Parasites, like the Varroa Mites, seem to have the greatest impact on the decline of honeybees. The mites attack the bees from the moment they become larvae, leading to their eventual death.
A shortage of flowers also contribute to the decline. They require heavily forested spaces, with flowers, to be able to eat and collect pollen for their own hives. However, with the demands of certain products like corn and soybeans, farmers have replaced many open fields with crops.
"If honeybees are not eating natural nectar and are ingesting pesticides instead, they will only continue to die," Mrs. Delgado said.
Aside from these factors, the Delgados have been confronting another huge issue: vandalism.
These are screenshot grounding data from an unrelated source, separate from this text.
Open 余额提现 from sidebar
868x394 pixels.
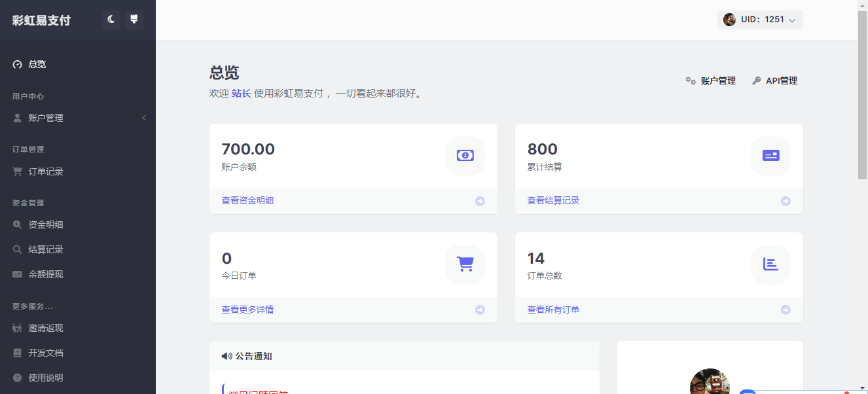point(45,274)
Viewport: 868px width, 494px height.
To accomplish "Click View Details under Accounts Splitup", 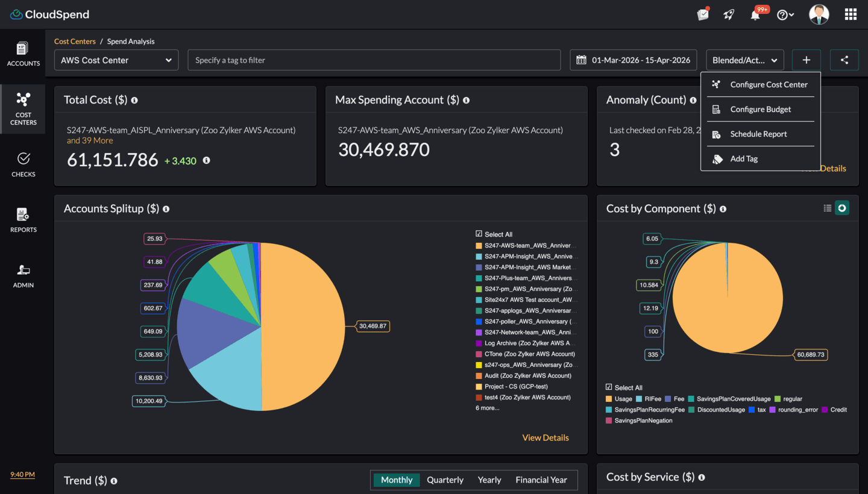I will 546,437.
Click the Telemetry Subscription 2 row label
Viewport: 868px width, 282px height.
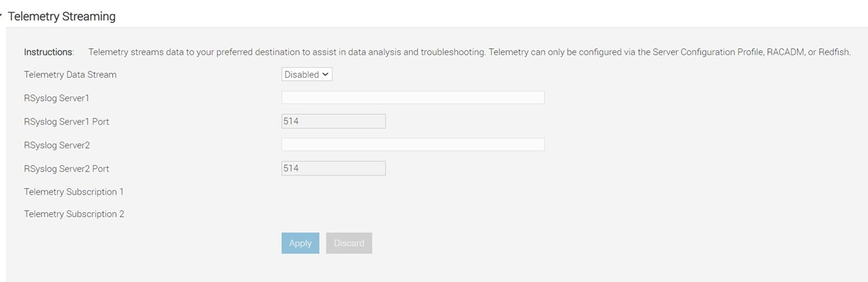click(74, 214)
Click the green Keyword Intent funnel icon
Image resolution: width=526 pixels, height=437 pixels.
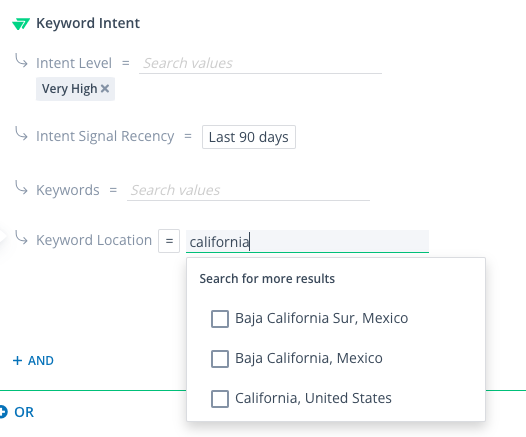click(x=21, y=24)
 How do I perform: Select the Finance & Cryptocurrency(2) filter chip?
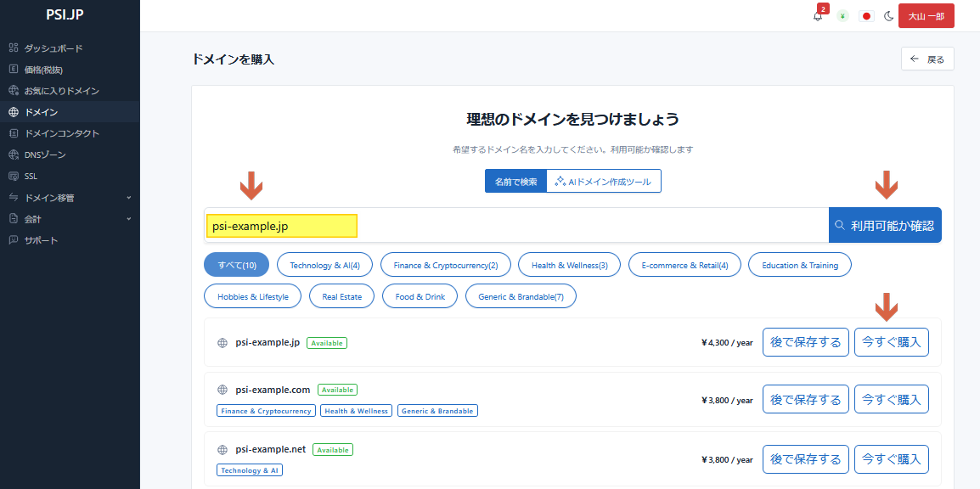pyautogui.click(x=445, y=265)
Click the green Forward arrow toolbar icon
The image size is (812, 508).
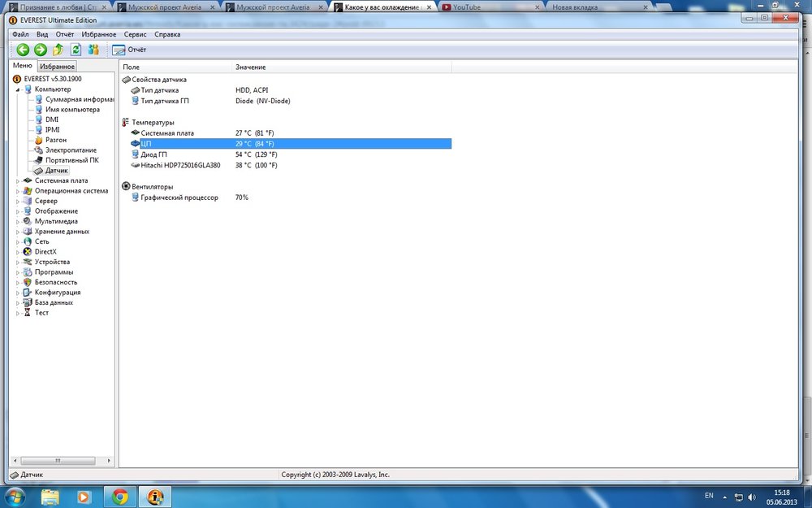[40, 50]
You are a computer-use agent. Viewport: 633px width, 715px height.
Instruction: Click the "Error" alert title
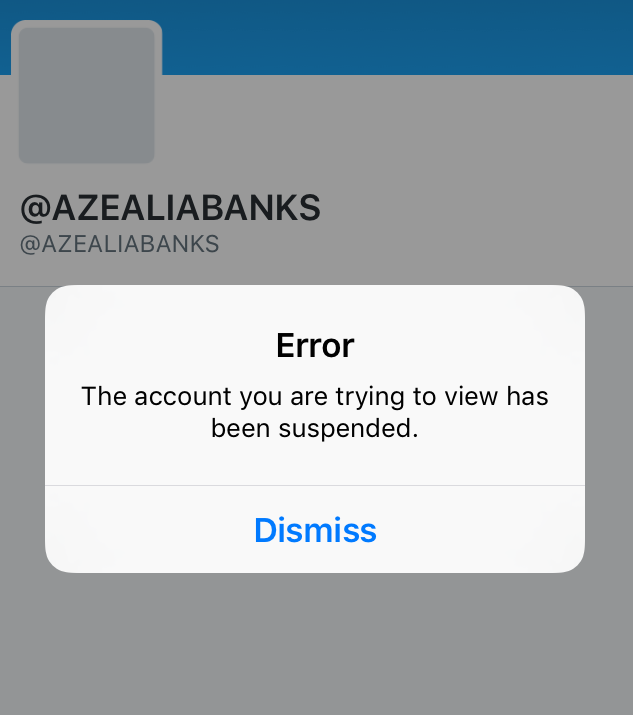coord(315,346)
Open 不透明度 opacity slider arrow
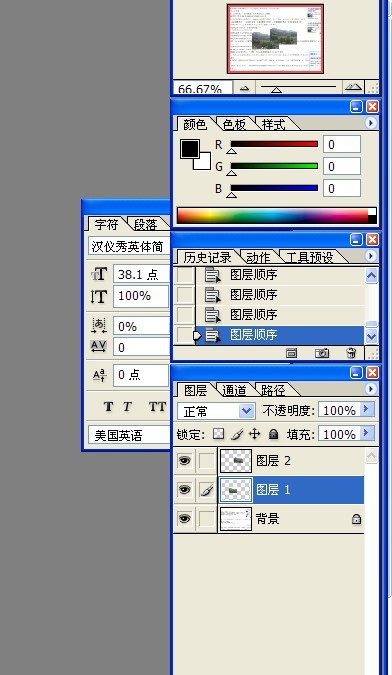The width and height of the screenshot is (392, 675). 367,409
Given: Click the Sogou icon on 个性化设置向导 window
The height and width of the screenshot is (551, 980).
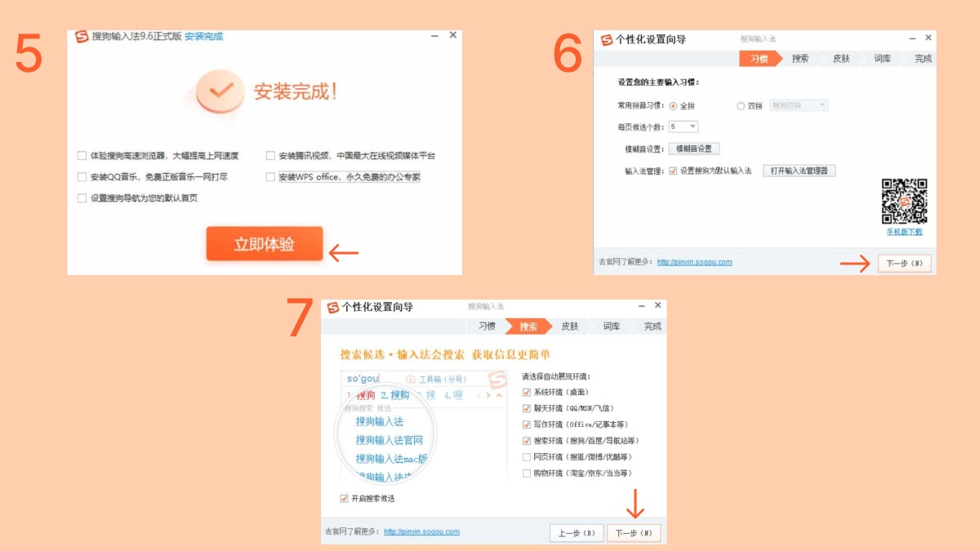Looking at the screenshot, I should coord(604,37).
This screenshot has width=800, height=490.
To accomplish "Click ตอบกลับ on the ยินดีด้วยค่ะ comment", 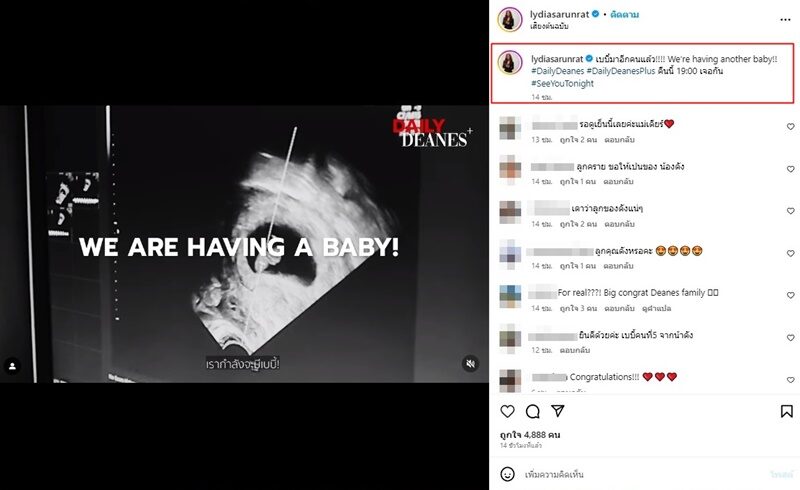I will [574, 350].
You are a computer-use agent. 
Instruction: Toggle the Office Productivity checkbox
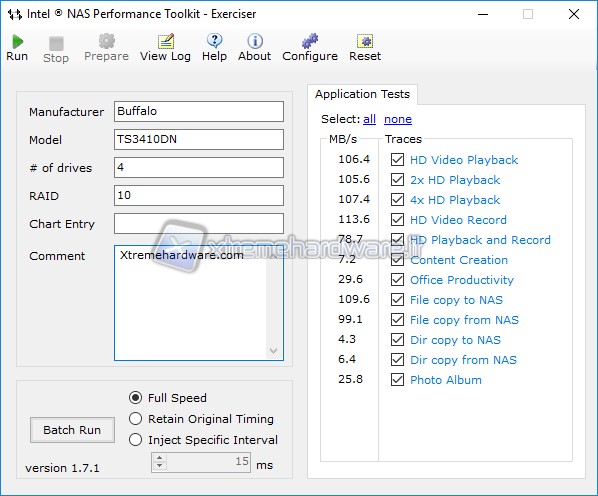click(397, 279)
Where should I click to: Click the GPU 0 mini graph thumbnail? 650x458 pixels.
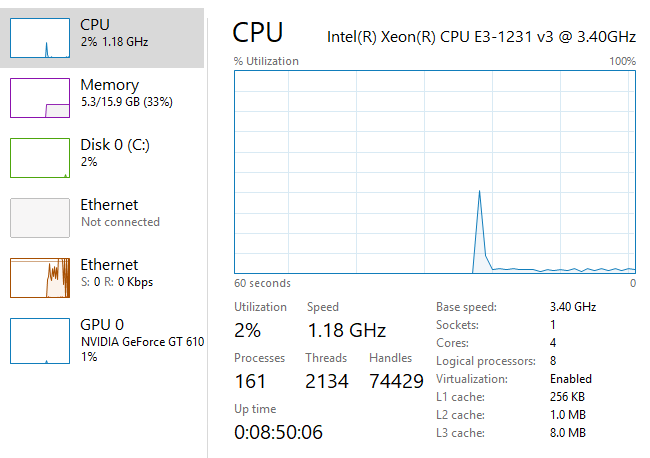pos(40,340)
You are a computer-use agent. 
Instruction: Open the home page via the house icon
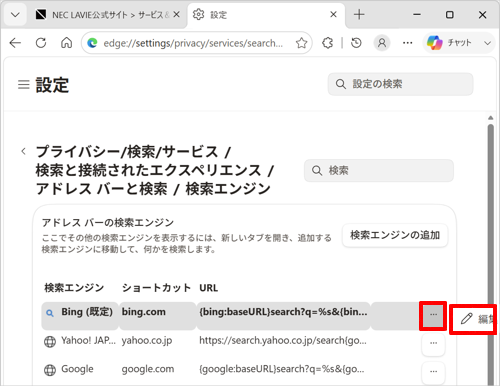(66, 43)
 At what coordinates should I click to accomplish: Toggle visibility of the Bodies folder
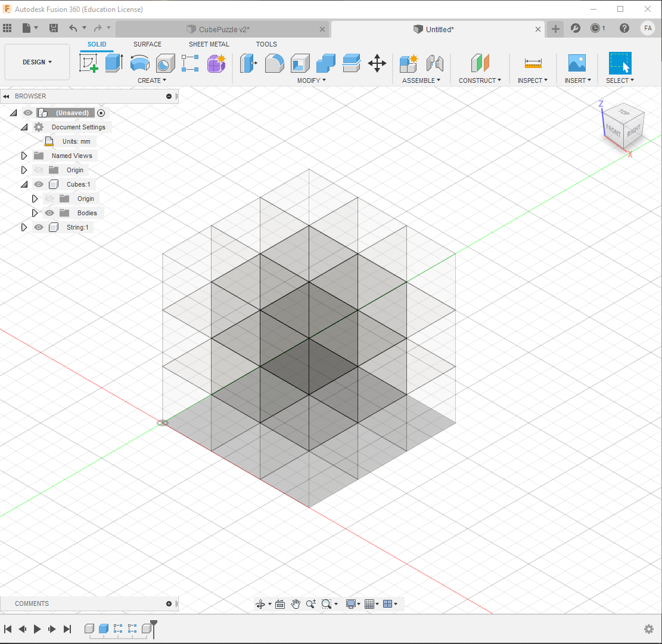(x=49, y=213)
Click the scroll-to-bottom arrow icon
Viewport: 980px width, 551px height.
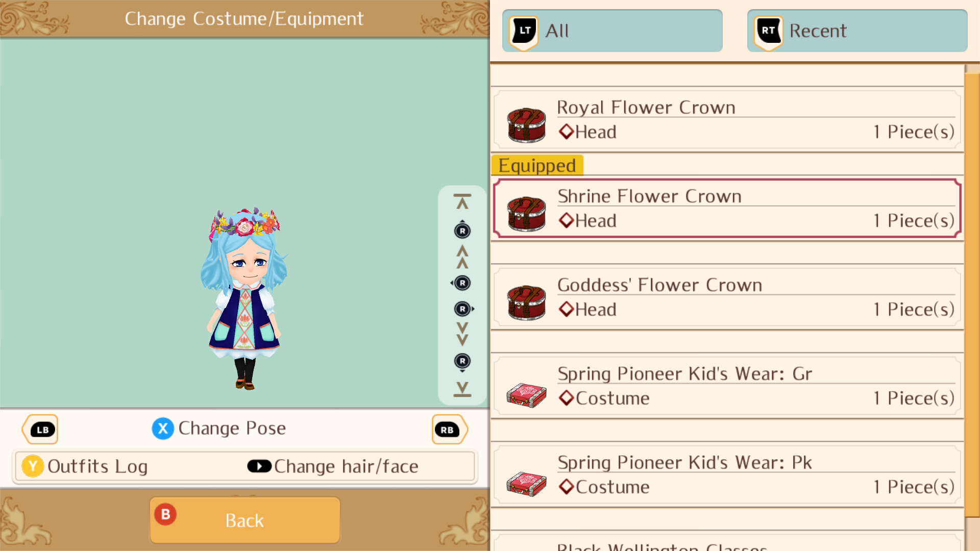tap(462, 389)
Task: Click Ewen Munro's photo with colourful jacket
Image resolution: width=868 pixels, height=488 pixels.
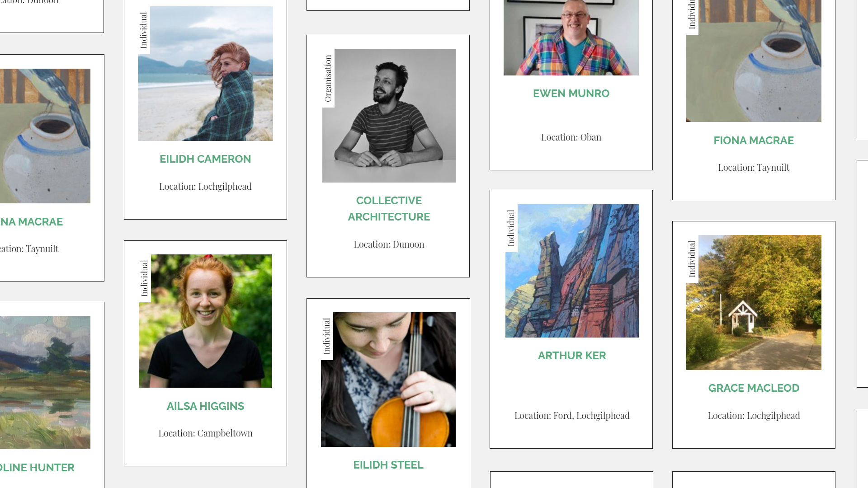Action: (x=571, y=38)
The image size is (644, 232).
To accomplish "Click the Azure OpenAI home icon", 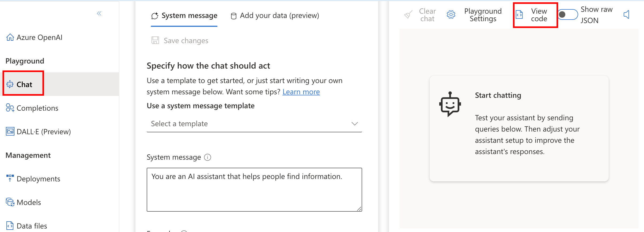I will point(10,37).
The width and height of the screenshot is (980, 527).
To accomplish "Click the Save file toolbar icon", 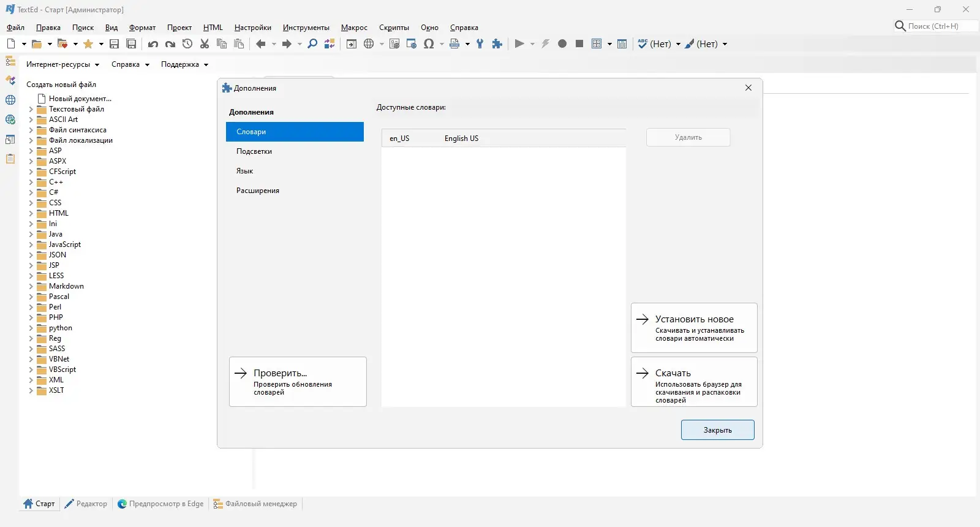I will click(114, 44).
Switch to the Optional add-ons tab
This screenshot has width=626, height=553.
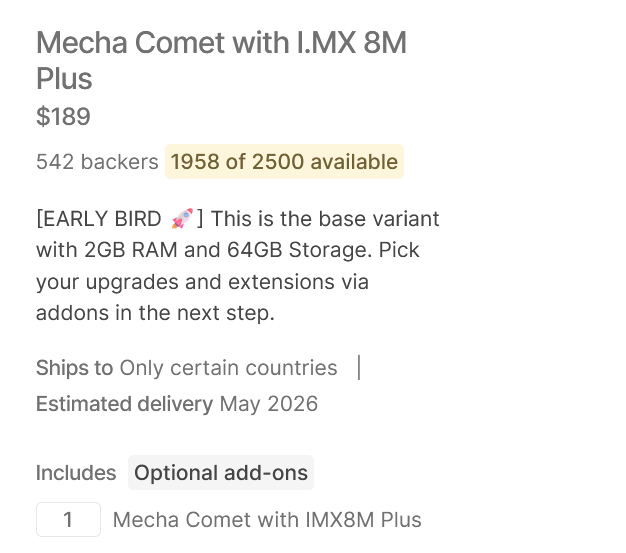click(221, 473)
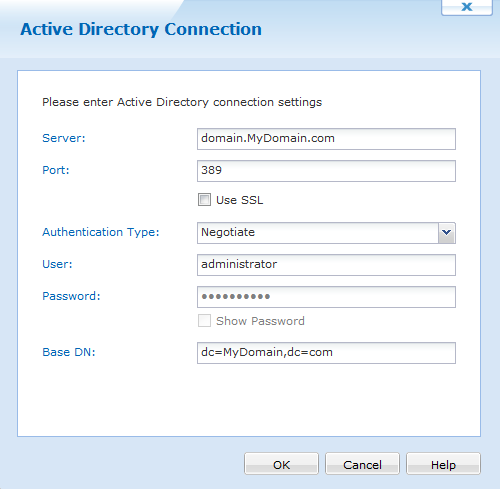Enable the Use SSL checkbox
Viewport: 500px width, 489px height.
click(x=204, y=200)
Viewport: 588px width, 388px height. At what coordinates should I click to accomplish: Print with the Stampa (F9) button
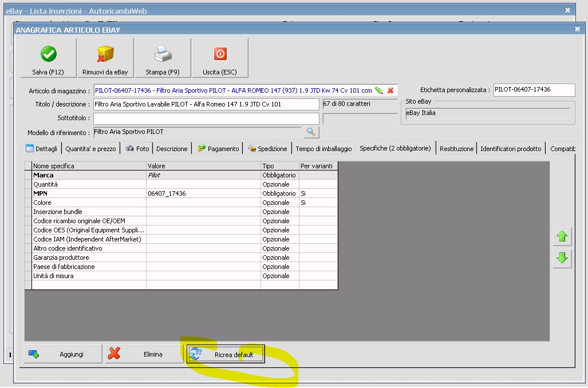[x=163, y=58]
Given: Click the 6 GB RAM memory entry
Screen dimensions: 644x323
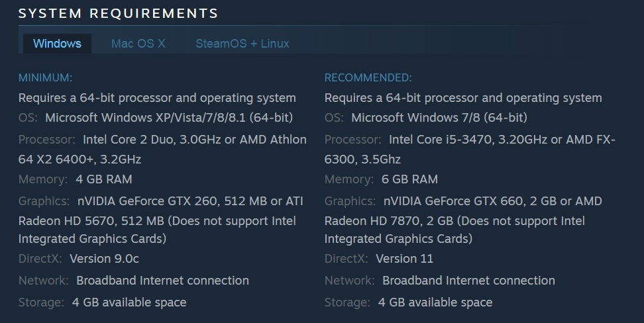Looking at the screenshot, I should [x=409, y=179].
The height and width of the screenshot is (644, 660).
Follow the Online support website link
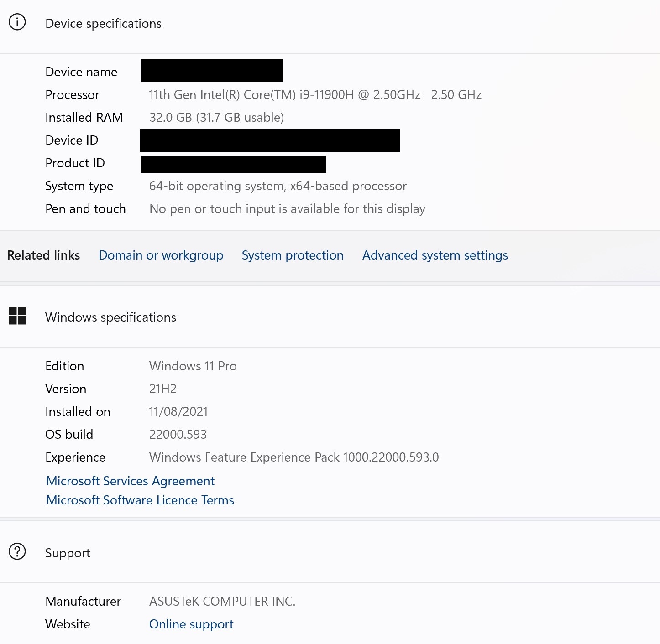click(191, 624)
Just recently, their local bee farm at the Rancho Verde Golf Club in Rialto was vandalized over night. The accused are a group of mischievous kids who destroyed the hives that the Delgados work diligently to protect.
"We are sad that anyone would harm our bees. We work hard to repopulate them for the benefit of the world. We are also sad that they are dying and no one pays attention to the issue," Mrs. Delgado said.
According to the Associated Press, bees have been classified as an endangered species for the first time in the United States.
"Federal authorities on Friday have added seven yellow-faced bees, Hawaii's only native bees, for protection under the Endangered Species Act," said Caleb Jones, Associated Press.
This was decided after many years of research done by state government officials, independent researchers and the conservation group, Xerces Society. Their goal is to protect nature's pollinators, which play a big role in the condition of the ecosystem.
Mrs. Delgado and her husband have four locations of honey farms in San Bernardino and Riverside county. They will continue to repopulate bees as long as they can, and are more than willing to educate the community on the importance of these pollinating insects.
If you see a hive being built near your house, do not knock it down or kill the honeybees. Call a professional to remove it, so that the hive can be safely taken to a bee farm.